◆ **Exercise**
Rewrite the records below, changing "GUI agent" to "GUI assistant" wherever it occurs and leaving everything else as is.

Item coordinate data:
□ □ □ □ □
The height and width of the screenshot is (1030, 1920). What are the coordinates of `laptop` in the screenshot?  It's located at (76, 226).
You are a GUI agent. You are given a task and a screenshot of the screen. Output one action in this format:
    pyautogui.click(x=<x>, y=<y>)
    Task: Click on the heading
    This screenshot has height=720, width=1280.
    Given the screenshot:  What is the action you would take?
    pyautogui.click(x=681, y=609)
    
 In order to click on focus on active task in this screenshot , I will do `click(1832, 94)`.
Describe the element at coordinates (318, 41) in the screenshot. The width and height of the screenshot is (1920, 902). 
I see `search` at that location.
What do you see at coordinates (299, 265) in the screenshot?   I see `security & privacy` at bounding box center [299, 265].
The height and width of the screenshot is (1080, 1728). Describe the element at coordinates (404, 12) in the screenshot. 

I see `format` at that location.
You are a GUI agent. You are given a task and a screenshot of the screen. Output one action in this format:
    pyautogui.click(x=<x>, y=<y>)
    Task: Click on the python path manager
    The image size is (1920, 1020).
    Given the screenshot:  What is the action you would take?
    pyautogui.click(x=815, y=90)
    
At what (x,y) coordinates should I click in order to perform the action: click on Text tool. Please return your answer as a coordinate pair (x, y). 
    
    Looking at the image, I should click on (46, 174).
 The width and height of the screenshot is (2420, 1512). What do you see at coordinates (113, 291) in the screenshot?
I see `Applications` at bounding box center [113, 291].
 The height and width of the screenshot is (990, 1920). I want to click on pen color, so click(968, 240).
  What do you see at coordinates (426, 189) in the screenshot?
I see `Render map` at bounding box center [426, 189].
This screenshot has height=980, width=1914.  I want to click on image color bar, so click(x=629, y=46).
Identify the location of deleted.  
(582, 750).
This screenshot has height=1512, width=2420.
□ □ □ □ □
◆ **Task response**
The height and width of the screenshot is (1030, 1920). What are the coordinates of `laptop` in the screenshot?  It's located at (76, 226).
You are a GUI assistant. You are given a task and a screenshot of the screen. Output one action in this format:
    pyautogui.click(x=<x>, y=<y>)
    Task: Click on the heading
    This screenshot has height=720, width=1280.
    Given the screenshot:  What is the action you would take?
    pyautogui.click(x=681, y=609)
    
 In order to click on focus on active task in this screenshot , I will do `click(1832, 94)`.
Describe the element at coordinates (318, 41) in the screenshot. The width and height of the screenshot is (1920, 902). 
I see `search` at that location.
What do you see at coordinates (299, 265) in the screenshot?   I see `security & privacy` at bounding box center [299, 265].
The height and width of the screenshot is (1080, 1728). Describe the element at coordinates (404, 12) in the screenshot. 

I see `format` at that location.
You are a GUI assistant. You are given a task and a screenshot of the screen. Output one action in this format:
    pyautogui.click(x=<x>, y=<y>)
    Task: Click on the python path manager
    The image size is (1920, 1020).
    Given the screenshot:  What is the action you would take?
    pyautogui.click(x=815, y=90)
    
At what (x,y) coordinates should I click in order to perform the action: click on Text tool. Please return your answer as a coordinate pair (x, y). 
    
    Looking at the image, I should click on (46, 174).
 The width and height of the screenshot is (2420, 1512). What do you see at coordinates (113, 291) in the screenshot?
I see `Applications` at bounding box center [113, 291].
 The height and width of the screenshot is (990, 1920). I want to click on pen color, so click(968, 240).
  What do you see at coordinates (426, 189) in the screenshot?
I see `Render map` at bounding box center [426, 189].
This screenshot has height=980, width=1914.  I want to click on image color bar, so click(x=629, y=46).
Identify the location of deleted.  
(582, 750).
This screenshot has height=1512, width=2420.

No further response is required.